WHAT THE TASK REQUIRES >>
Find the line in the entries below that contains "You are a computer-use agent. The height". Repeat it exactly, and every line after it through the line that contains "You are a computer-use agent. The image".

*** MATERIAL FOR THIS EXERCISE ***

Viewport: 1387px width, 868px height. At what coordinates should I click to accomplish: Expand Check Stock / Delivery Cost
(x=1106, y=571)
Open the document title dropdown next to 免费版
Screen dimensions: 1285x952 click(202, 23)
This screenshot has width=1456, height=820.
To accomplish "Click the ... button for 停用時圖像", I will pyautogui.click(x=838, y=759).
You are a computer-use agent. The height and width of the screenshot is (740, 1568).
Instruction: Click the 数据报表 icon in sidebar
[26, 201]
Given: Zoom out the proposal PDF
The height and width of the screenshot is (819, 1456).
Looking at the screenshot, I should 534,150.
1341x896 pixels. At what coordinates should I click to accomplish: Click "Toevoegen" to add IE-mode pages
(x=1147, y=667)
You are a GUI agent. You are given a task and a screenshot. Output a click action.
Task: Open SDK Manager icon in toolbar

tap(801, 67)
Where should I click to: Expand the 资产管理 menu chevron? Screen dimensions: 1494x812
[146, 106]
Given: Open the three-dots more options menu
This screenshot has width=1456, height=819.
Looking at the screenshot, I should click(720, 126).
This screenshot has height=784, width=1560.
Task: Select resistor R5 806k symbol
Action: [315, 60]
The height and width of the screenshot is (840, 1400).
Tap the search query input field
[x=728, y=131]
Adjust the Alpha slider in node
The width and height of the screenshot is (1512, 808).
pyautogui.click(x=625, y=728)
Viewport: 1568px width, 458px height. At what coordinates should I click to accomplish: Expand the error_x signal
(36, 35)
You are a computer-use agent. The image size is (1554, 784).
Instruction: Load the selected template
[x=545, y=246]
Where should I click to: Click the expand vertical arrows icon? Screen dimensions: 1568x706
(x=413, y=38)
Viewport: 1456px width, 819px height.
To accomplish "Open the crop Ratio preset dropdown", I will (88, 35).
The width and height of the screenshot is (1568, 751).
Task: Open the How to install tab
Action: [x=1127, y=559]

*** End of MATERIAL FOR THIS EXERCISE ***

YOUR RESPONSE >>
You are a computer-use agent. The height and width of the screenshot is (740, 1568).
Instruction: Click the 数据报表 icon in sidebar
[26, 201]
Given: Zoom out the proposal PDF
The height and width of the screenshot is (819, 1456).
Looking at the screenshot, I should 534,150.
1341x896 pixels. At what coordinates should I click to accomplish: Click "Toevoegen" to add IE-mode pages
(x=1147, y=667)
You are a GUI agent. You are given a task and a screenshot. Output a click action.
Task: Open SDK Manager icon in toolbar

tap(801, 67)
Where should I click to: Expand the 资产管理 menu chevron? Screen dimensions: 1494x812
[146, 106]
Given: Open the three-dots more options menu
This screenshot has width=1456, height=819.
Looking at the screenshot, I should click(720, 126).
This screenshot has height=784, width=1560.
Task: Select resistor R5 806k symbol
Action: [315, 60]
The height and width of the screenshot is (840, 1400).
Tap the search query input field
[x=728, y=131]
Adjust the Alpha slider in node
The width and height of the screenshot is (1512, 808).
pyautogui.click(x=625, y=728)
Viewport: 1568px width, 458px height. At what coordinates should I click to accomplish: Expand the error_x signal
(36, 35)
You are a computer-use agent. The image size is (1554, 784).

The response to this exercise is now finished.